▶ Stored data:
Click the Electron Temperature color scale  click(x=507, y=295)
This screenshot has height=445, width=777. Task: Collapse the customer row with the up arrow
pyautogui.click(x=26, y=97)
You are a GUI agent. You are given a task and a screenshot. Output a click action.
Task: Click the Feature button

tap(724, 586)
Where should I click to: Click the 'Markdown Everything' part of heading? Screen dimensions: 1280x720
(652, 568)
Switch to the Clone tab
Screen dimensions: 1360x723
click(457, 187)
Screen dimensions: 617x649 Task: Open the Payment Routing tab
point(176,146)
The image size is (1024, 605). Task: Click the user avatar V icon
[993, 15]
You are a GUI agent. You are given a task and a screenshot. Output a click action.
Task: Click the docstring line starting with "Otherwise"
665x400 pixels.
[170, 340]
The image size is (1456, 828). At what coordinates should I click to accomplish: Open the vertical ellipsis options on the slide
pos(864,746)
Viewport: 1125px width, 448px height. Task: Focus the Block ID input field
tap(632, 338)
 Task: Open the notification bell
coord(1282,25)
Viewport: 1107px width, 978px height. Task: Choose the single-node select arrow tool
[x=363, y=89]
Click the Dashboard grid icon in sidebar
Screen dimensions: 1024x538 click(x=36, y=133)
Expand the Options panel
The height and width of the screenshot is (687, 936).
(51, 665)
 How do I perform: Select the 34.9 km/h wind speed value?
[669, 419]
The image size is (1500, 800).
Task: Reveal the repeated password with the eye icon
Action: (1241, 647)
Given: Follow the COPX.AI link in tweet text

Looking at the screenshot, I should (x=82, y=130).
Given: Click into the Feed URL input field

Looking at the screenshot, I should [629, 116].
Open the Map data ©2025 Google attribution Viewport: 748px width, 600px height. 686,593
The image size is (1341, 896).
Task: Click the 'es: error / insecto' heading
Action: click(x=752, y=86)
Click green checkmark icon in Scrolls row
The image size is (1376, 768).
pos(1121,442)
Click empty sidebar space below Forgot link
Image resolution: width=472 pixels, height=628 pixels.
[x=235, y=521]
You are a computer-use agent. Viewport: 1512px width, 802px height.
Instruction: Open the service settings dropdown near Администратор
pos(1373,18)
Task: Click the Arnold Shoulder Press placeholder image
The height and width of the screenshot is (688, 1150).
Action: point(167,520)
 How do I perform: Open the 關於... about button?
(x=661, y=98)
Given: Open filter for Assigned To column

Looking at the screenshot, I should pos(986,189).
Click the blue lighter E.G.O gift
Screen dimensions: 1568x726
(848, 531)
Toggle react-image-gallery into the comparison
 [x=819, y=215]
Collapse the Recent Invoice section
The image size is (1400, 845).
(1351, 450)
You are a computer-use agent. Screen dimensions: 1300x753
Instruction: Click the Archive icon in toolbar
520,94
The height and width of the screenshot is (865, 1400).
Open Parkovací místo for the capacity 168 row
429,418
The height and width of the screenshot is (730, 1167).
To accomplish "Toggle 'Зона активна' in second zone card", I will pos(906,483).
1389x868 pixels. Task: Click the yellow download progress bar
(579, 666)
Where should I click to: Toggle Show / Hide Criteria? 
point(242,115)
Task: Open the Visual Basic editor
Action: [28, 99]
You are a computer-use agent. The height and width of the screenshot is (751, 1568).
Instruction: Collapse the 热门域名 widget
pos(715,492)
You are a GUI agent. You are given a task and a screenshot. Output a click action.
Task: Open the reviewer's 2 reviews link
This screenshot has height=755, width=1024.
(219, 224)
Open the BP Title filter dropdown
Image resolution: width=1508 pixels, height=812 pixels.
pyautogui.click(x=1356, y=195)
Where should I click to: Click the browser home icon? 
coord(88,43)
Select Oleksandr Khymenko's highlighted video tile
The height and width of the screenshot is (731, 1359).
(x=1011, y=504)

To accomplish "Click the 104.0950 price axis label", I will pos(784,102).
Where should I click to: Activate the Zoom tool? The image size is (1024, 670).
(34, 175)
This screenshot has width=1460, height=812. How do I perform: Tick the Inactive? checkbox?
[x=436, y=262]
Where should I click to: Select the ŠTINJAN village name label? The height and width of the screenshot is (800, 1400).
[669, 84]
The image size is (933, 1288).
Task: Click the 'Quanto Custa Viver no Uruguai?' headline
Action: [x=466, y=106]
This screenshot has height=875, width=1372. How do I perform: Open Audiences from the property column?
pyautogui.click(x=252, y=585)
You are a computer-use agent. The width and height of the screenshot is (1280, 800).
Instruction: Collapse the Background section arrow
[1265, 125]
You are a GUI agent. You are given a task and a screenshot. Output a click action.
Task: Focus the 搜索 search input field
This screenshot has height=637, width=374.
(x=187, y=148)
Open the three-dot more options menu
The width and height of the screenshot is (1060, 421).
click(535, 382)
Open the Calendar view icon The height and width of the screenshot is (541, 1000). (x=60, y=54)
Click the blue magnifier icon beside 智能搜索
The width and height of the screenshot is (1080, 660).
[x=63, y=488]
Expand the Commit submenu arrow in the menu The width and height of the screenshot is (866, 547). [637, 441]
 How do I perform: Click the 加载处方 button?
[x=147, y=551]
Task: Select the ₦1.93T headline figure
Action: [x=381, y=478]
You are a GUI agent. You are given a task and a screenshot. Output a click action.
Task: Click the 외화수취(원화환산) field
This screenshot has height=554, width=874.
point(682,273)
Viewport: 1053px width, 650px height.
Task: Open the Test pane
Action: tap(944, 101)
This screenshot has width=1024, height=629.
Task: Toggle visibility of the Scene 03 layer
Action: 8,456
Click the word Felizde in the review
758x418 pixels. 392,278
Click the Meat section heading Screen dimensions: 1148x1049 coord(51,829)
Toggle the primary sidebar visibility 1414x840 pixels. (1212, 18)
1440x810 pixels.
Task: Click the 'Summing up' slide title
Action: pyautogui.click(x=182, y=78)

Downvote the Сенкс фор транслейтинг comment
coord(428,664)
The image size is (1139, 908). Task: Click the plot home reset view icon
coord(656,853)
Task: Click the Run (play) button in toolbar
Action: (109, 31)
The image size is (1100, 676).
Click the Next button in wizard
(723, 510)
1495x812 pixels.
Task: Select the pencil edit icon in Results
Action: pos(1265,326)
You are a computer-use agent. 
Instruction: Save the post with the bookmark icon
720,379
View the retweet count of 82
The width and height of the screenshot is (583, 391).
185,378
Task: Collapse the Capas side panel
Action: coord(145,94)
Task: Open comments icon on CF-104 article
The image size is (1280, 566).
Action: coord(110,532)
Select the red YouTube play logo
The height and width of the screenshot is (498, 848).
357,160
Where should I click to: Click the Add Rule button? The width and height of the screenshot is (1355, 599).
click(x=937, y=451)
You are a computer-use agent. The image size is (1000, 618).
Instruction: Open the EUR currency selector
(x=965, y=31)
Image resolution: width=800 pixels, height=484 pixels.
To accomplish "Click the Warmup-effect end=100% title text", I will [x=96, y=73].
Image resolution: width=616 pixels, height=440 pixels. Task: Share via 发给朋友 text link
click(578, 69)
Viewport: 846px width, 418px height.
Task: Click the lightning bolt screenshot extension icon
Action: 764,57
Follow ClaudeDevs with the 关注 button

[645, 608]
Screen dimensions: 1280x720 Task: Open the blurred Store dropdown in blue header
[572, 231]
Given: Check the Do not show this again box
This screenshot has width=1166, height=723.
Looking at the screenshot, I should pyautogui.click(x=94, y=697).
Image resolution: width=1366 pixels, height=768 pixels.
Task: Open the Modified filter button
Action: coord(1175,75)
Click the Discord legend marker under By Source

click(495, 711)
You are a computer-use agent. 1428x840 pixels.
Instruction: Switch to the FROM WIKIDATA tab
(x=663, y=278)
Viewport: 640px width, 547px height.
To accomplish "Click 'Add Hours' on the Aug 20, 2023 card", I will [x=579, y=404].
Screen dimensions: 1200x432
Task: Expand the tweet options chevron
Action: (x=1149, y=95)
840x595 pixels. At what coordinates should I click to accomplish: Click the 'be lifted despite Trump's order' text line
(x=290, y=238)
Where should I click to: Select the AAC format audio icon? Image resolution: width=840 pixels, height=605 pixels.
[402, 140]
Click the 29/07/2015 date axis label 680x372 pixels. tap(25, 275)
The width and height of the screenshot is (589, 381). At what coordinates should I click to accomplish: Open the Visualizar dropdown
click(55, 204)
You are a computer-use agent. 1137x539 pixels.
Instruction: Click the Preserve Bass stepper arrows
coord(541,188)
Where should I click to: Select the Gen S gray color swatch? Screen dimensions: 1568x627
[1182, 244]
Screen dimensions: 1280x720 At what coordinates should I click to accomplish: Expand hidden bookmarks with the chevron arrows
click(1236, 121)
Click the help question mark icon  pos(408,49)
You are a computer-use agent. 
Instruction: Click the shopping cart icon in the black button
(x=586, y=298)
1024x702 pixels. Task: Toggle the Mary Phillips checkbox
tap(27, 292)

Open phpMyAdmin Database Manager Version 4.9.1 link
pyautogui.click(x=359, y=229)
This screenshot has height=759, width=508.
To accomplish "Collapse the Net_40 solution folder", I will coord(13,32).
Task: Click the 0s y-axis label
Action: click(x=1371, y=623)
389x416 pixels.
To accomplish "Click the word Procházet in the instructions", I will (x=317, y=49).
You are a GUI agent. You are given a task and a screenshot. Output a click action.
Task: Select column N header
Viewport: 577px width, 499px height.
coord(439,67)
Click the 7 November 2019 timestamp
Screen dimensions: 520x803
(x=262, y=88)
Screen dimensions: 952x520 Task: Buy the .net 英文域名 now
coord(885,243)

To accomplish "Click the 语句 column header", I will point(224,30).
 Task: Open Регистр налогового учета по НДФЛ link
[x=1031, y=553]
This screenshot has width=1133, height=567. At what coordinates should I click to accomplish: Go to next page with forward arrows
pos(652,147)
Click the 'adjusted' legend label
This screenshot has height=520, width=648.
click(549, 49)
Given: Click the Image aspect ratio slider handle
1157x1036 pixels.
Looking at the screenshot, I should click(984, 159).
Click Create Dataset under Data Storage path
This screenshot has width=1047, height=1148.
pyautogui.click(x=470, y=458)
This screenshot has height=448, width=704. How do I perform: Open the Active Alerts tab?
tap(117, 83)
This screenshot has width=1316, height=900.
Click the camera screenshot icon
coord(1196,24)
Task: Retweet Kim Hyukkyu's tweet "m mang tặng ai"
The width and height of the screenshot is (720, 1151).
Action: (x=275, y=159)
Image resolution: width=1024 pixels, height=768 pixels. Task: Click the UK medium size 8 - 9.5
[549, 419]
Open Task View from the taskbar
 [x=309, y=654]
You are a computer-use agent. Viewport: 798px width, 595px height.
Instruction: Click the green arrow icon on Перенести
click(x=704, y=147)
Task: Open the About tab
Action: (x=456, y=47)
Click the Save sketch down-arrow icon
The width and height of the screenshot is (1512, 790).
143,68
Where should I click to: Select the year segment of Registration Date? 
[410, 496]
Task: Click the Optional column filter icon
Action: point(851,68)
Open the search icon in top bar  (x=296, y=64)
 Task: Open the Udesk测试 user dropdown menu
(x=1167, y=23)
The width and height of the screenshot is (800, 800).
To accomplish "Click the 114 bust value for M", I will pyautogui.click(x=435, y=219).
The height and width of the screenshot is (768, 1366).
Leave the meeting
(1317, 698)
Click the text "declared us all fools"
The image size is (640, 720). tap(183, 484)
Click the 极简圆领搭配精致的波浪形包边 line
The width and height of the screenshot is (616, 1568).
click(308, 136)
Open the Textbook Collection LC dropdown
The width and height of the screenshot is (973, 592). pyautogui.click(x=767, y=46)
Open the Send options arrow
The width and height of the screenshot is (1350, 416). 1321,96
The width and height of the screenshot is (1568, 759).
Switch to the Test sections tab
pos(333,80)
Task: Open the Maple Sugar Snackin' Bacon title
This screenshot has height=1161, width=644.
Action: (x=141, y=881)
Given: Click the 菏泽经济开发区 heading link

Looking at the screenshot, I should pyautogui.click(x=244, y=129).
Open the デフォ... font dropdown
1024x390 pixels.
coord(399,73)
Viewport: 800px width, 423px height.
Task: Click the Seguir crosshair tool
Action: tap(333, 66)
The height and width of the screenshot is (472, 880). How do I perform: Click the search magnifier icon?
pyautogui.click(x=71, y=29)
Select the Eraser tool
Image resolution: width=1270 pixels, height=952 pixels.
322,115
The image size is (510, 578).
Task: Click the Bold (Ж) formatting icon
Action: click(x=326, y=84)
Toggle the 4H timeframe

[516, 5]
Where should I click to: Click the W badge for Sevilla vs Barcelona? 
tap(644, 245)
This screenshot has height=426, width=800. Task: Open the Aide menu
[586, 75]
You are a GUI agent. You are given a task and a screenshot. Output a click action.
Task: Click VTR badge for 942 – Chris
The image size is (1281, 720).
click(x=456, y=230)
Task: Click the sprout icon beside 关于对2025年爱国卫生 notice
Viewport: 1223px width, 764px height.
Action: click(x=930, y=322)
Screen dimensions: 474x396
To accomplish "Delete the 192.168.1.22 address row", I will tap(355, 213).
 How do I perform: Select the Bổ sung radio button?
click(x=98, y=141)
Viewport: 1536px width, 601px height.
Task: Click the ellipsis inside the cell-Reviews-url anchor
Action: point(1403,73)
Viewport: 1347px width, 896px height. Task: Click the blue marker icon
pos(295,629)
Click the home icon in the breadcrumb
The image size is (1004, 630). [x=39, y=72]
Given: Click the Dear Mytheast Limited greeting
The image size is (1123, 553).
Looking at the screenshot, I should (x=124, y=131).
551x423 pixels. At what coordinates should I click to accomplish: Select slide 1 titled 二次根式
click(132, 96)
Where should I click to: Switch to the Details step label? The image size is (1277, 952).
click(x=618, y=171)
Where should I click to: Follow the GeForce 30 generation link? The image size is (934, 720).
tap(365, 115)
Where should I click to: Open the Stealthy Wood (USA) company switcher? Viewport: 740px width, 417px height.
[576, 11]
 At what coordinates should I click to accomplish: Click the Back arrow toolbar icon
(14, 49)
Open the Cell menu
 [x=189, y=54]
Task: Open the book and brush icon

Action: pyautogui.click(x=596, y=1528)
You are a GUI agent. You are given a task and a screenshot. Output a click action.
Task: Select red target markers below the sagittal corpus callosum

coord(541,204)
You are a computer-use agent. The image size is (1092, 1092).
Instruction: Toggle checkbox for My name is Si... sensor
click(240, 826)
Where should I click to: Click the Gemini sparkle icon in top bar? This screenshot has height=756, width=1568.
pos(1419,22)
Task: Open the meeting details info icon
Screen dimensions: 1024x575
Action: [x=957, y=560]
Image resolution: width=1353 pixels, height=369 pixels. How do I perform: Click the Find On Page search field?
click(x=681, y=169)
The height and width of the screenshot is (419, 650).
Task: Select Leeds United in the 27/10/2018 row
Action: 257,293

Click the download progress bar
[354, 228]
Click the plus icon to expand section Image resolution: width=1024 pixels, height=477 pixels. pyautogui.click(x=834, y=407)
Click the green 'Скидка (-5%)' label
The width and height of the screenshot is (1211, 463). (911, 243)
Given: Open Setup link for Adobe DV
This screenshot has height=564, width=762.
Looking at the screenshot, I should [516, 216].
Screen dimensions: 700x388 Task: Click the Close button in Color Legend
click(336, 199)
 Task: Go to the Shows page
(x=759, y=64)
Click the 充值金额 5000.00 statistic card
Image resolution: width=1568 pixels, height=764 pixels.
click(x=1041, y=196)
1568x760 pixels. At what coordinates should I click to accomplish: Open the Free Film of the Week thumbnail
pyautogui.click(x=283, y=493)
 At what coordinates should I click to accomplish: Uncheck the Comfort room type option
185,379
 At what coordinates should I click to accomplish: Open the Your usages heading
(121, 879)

▶ YOUR ASSIGNMENT: Reproduce the entries above exactly, but only the lines between the line holding "Toggle the primary" and the line holding "View the retweet count of 82", inclusive.

▶ EXERCISE ANSWER:
Toggle the primary sidebar visibility 1414x840 pixels. (1212, 18)
1440x810 pixels.
Task: Click the 'Summing up' slide title
Action: pyautogui.click(x=182, y=78)

Downvote the Сенкс фор транслейтинг comment
coord(428,664)
The image size is (1139, 908). Task: Click the plot home reset view icon
coord(656,853)
Task: Click the Run (play) button in toolbar
Action: (109, 31)
The image size is (1100, 676).
Click the Next button in wizard
(723, 510)
1495x812 pixels.
Task: Select the pencil edit icon in Results
Action: pos(1265,326)
You are a computer-use agent. 
Instruction: Save the post with the bookmark icon
720,379
View the retweet count of 82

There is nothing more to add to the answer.